[Cryptography] Defeating timing attacks

Ray Dillinger bear at sonic.net
Fri Jul 14 22:36:45 EDT 2017



On 07/14/2017 05:53 PM, John Denker via cryptography wrote:

> Furthermore, a much better way to defeat timing attacks is already
> known:
>  a) use a dedicated machine,
>  b) inside a Faraday cage, and
>  c) emit the results at some pre-arranged time.


Oddly enough, I have just finished putting a dedicated system inside a
Faraday cage, for a completely different reason.

My CNC mill generates a lot of radio-frequency noise.  The controller
box runs fine in the noisy environment (it uses a shielded parallel
cable) but the house wireless network would really rather not be
exposed to the radio noise of the dust extraction vacuum and spindle motor.

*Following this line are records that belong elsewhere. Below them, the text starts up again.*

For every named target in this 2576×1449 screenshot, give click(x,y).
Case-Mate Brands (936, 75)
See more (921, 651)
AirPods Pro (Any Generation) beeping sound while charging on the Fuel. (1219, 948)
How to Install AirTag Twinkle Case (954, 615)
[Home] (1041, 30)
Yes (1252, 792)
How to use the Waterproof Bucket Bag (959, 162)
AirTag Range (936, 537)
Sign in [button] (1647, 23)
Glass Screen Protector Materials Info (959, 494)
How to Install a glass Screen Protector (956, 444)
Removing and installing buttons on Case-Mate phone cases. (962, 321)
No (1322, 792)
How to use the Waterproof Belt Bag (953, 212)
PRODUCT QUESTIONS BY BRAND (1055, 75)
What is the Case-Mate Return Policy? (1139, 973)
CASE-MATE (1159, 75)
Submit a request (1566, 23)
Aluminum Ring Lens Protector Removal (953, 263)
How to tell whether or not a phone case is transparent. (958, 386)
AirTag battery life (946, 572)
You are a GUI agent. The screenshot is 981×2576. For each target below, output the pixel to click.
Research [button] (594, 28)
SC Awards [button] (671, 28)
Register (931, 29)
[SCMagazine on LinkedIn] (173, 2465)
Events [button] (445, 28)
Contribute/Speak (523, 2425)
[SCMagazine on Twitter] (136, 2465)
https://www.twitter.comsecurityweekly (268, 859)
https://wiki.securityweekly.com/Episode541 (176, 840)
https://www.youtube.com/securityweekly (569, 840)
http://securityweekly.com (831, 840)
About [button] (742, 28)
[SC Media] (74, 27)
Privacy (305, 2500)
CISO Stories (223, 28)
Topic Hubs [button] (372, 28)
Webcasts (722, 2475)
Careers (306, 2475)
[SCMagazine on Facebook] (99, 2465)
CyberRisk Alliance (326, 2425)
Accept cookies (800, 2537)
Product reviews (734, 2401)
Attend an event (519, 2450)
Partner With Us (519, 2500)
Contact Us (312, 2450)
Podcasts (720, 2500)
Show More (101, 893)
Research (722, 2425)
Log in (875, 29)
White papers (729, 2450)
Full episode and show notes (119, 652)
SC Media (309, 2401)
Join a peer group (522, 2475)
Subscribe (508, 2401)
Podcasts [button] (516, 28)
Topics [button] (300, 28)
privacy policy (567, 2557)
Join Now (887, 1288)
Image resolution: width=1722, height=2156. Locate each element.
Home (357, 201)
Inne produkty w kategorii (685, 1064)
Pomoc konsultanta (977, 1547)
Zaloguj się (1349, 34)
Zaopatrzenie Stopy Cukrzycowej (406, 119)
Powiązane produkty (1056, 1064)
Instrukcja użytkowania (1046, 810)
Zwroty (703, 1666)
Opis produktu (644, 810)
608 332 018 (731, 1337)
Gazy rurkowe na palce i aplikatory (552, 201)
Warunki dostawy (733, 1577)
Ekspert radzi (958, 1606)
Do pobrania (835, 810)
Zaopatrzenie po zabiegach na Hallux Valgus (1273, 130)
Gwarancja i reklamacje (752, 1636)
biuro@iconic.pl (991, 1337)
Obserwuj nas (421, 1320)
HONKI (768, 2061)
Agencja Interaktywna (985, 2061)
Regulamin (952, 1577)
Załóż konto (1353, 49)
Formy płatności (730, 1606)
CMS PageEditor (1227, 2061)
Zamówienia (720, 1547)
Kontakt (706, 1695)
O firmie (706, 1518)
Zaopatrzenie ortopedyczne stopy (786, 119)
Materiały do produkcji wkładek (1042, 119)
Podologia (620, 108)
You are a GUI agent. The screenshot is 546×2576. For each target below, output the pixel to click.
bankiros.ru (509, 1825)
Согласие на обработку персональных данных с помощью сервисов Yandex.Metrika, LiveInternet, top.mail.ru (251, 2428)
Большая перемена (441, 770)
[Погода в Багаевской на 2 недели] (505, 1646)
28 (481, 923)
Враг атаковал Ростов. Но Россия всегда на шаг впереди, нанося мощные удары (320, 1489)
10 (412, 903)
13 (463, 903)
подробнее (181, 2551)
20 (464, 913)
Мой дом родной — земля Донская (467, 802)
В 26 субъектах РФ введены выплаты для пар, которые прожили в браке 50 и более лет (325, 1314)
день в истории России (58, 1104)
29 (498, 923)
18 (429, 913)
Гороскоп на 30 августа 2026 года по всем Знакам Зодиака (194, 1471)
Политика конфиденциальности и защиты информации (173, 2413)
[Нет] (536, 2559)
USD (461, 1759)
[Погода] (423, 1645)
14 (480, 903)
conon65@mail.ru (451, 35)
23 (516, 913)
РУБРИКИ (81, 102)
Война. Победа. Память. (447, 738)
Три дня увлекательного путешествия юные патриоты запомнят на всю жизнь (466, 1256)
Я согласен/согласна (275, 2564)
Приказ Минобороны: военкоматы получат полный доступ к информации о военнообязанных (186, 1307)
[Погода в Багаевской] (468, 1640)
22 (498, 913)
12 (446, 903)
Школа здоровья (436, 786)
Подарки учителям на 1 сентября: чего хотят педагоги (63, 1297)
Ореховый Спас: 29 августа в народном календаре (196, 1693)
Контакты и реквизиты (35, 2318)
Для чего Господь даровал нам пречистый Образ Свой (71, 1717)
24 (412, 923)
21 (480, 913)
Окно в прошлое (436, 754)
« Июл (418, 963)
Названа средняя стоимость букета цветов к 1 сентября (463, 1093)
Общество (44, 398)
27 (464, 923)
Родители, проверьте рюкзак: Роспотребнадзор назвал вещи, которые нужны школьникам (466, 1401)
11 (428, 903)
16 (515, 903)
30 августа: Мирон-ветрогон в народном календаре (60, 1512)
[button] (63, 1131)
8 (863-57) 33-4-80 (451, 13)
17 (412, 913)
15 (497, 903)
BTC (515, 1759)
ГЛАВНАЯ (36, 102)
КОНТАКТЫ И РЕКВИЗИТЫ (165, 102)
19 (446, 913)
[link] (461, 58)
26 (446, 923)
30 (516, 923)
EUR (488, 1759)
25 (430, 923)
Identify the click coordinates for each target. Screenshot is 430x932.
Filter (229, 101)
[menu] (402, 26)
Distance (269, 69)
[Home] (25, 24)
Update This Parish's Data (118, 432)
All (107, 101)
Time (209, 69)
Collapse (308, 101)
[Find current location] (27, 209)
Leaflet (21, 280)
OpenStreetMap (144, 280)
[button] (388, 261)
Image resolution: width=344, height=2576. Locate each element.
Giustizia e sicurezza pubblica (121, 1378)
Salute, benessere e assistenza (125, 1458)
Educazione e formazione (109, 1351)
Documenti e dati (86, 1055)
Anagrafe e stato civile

And it is already inside a box for dust and (audio) noise containment
purposes, so adding electronic-spectrum shielding amounted to a minor
mod of the box.

But forget the Faraday cage. The real secret of security on the CNC
controller is this:  Not connected to the Internet.  At all.  Ever.
So I'm reasonably confident of its security.

I suppose if I want to do some really serious everything-depends-on-it
secrecy crypto, doing it on that machine, while the mill and dust
extraction vacuum are running, and moving it to and from anywhere else
via (non-USB) sneakernet, would probably be the way to do it.